### [DOCUMENT PASSAGE]
start
I also added 4 iron bars that join the pieces together in the back, always using screws. This way I am sure that they can't move anymore.
Your whole chair is finally steady!
Step 12: The Arms Back
The last big thing you have to do is to cover the back of the chair with more fabric.
Cut a big (huge :D) piece of fabric that will cover the whole back, including the central back/leg piece, and 2 smaller pieces to cover the back of the arms.
Make sure to cut them bigger than the actual measure, especially the pieces for the arms, they must be much larger than how they actually are.
Let's start with the arms: staple one edge of the fabric upside down at the top of the arm back, as you can see in the picture.
Cut 2 strips out of cardboard, just a little shorter than the arm's width.
Now staple one of these strips to the fabric you had just stapled, but make sure that it's straight and parallel to the top of the arm.
Fold down the fabric, pull it a little, and staple it to the bottom of the arm, where nobody can see it.
The fabric on the side that meets the other back piece must be stapled on the back of it so that it will be hidden after you cover that other part too.
The other side doesn't meet any other piece so just staple on the side. We will hide it later.
The trick of the cardboard gives a good and finished effect so that the staples will be hidden.
Do the same for the back of the other arm.
end
### [TO BE DONE]
1. In the chair upholstery instructions, how many iron bars join the pieces together in the back?
2. In the chair upholstery instructions, why is a cardboard strip stapled over the fabric at the top of each arm back?
The lines after this have nothing to do with the chair instructions.

### [PROVIDED DATA]
start
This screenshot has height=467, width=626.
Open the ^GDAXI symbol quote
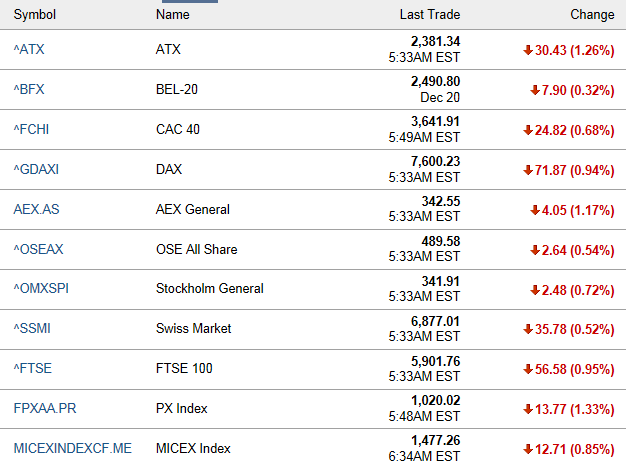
end
### [RESPONSE LIST]
1. Four.

2. The cardboard strip gives a good, finished effect. It also keeps the staples hidden.